In the Seventies Milo O'Shea appeared on Broadway in Mrs. Warren's Profession, Comedians, and A Touch of the Poet. On television he was a storyteller on Jackanory. He appeared on such shows as Tales from the Lazy Ace, The Protectors, QB VII, Microbes and Men, and My Son Reuben. He appeared in the films Sacco & Vanzetti (1971), The Love Ban (1973), Theatre of Blood (1973), Steptoe and Son Ride Again (1973), Digby, the Biggest Dog in the World (1973), Professor Popper's Problem (1974) Percy's Progress (1974), Arabian Adventure (1979), and The Pilot (1980).
In the Eighties Mr.

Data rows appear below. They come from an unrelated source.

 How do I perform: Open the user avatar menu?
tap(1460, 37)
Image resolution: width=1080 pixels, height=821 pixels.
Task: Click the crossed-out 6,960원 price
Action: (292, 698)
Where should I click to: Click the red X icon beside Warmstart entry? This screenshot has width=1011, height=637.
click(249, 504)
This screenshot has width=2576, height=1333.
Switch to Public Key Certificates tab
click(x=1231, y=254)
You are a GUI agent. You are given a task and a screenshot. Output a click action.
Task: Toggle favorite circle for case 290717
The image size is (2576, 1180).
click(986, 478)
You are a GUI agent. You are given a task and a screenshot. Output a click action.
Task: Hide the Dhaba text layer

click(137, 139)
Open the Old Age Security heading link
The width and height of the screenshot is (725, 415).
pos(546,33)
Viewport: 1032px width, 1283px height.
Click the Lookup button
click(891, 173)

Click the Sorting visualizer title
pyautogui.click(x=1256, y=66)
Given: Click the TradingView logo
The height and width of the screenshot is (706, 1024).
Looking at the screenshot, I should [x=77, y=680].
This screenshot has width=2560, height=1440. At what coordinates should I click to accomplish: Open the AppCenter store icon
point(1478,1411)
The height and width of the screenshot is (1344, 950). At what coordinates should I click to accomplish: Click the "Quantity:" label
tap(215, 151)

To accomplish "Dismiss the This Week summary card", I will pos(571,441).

O'Shea appeared on Broadway in a revival of My Fair Lady, Mass Appeal, Corpse, and a revival of Meet Me in St. Louis. He appeared in the films The Verdict (1982), The Purple Rose of Cairo (1985), The Dream Team (1989), and Opportunity Knocks (1990). He appeared in the television shows Jennifer Slept Here, St. Elsewhere, Once a Hero, Who's The Boss, The Golden Girls, and Beauty & The Beast.
From the Nineties into the Naughts, Milo O'Shea appeared in such films as Only the Lonely (1991), The Playboys (1992), The Butcher Boy (1997), The MatchMaker (1997), Rough for Theatre I (2000), Moonglow (2000), Puckoon (2002), and Mystics (2003). He appeared on television in such shows as The Commish, Cheers, Fraiser, Early Edition, Spin City, Oz, Madigan Men, and The West Wing.
Milo O'Shea played a wide variety of roles throughout his career, and he did all of them well. He was an actor who was blessed not only with talent, but also versatility as well. Indeed, not only could he play a number of different roles well, but he was equally adept at both comedy and drama. Mr. O'Shea was easily one of the best things about Barbarella (1968), endowing the role of Durand-Durand with just the right amount of over the top madness high camp requires. At the same time, however, he was equally good in the much more restrained role of Dermot, the thoughtful matchmaker in The MatchMaker (1997). Over the years Milo O'Shea played Bloom in Ulysses, Friar Laurence in Romeo & Juliet, Inspector Boot in Theatre of Blood, and Judge Hoyle in The Verdict. Over the years Milo O'Shea played everything from doctors to priests to judges to mad scientists, and he did all of them well.